I have cmake 3.2.3 installed via pacman. I get an error when I try to use it from a msys64 shell:
$ cmake -G "MSYS Makefiles" .. CMake Error: Could not create named generator MSYS Makefiles
cmake --help does not list it as an available generator.
I do see there is an MSYS.cmake in /usr/share/cmake-3.2.3/Modules/Platform.
What am I missing?
Instead of installing the cmake
package, I think you need to install mingw-w64-i686-cmake
(or the 64-bit version mingw-w64-x86_64-cmake
).
If you compile native Windows binaries on Linux with MinGW
The MinGW
and MSYS
generators are only available on Windows based distributions. See #ifdef
in cmake.cxx:
#if defined(_WIN32) && !defined(__CYGWIN__)

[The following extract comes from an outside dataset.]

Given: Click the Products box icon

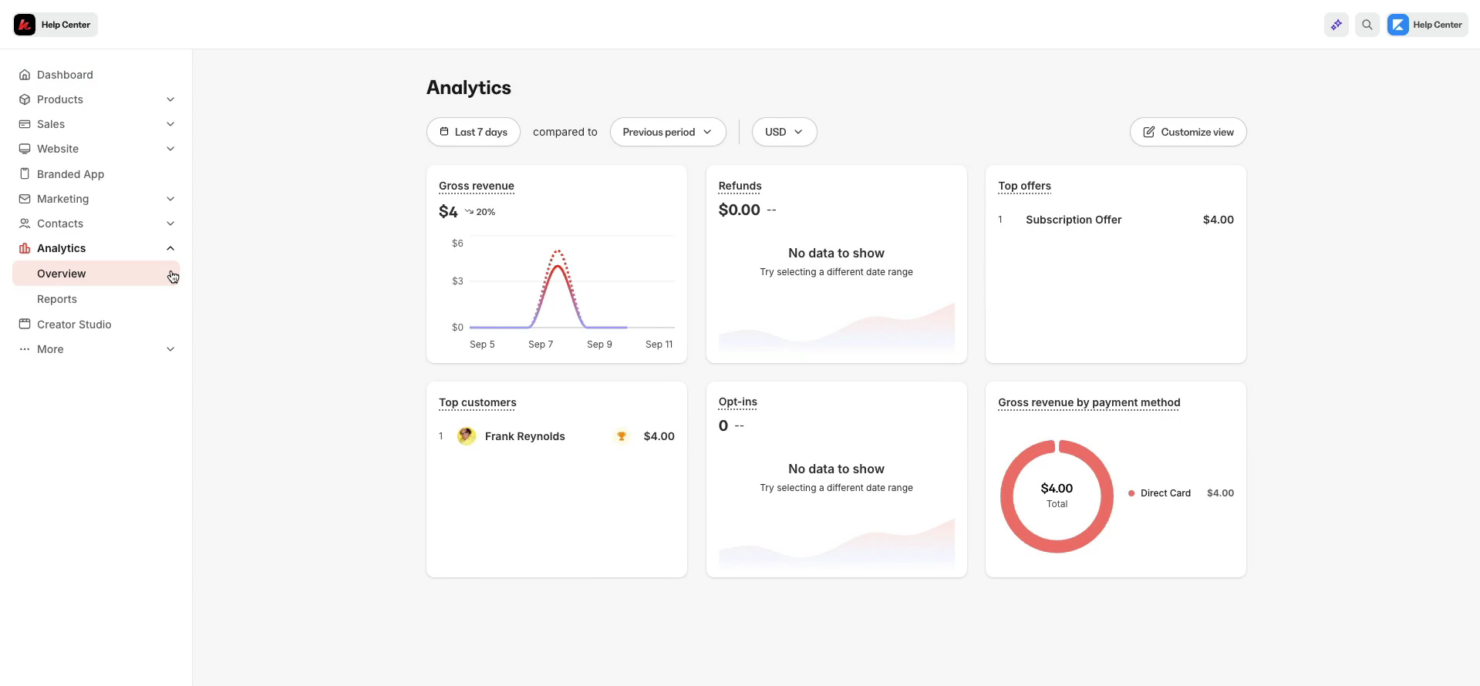Looking at the screenshot, I should [22, 99].
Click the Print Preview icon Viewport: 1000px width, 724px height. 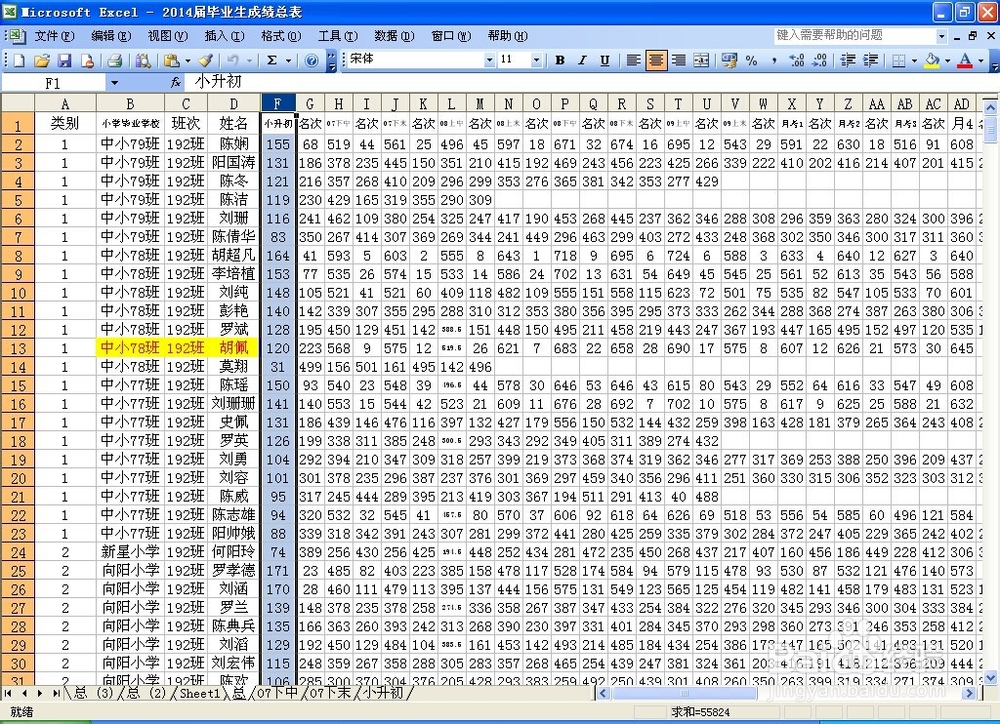[145, 60]
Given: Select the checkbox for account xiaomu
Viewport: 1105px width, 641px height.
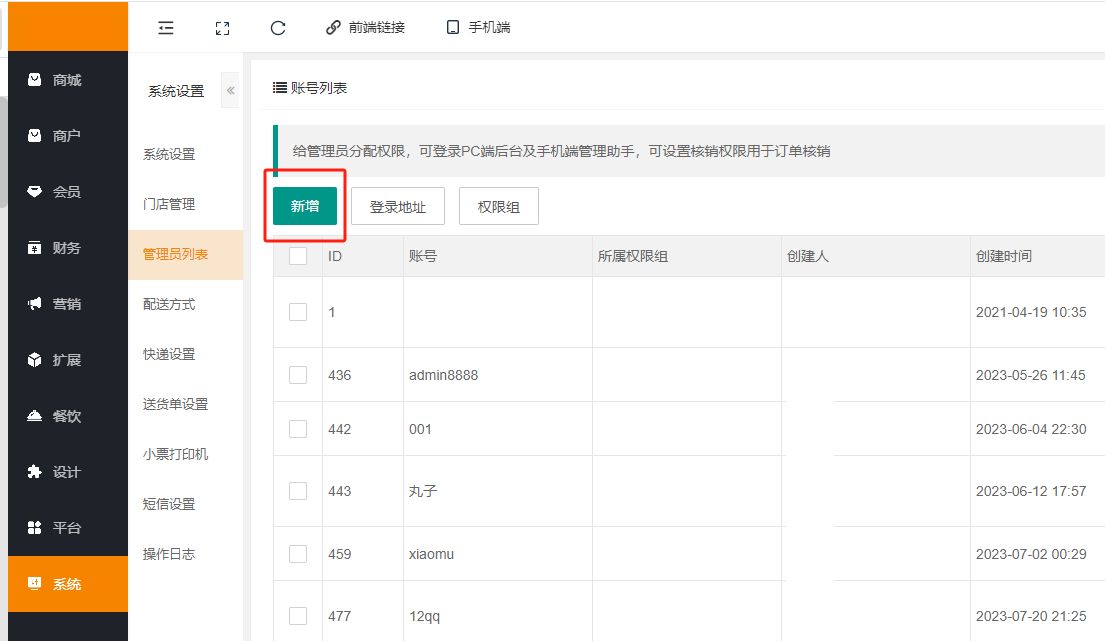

If you're cross-compiling use one of the available MinGW toolchains. See e.g. "How to use MinGW to cross compile software for Windows" chapter in CMake's wiki.
If you compile Windows binaries on Windows with MinGW
On my Windows PC I only have one CMake installation (the normal MSI Windows Installer with CMake directory added to PATH environment), which works from standard CMD shells and from my MSYS shells.
So in this case there is no need to install a special MinGW version of CMake (like e.g. for CygWin).
But I've rebuild CMake from source with MinGW-w64 several times lately to test some performance optimizations of cmake.exe
and it did not work out-of-the-box. To work around the linker errors I've added -DCMAKE_EXE_LINKER_FLAGS="-Wl,--allow-multiple-definition"
like recommended here and the resulting cmake.exe
still supports the "MSYS Makefiles" generator.
So yes, there is - as you have commented - most probably something wrong with the pacman build.
I guess the pacman build is just broken, so I've resolved this issue by installing the Windows version of CMake from cmake.org with the msi installer.
I got the exact same message when trying to run cmake in the MSYS shell. Use a MinGW Shell (for instance MinGW-w64 Win64 Shell) instead.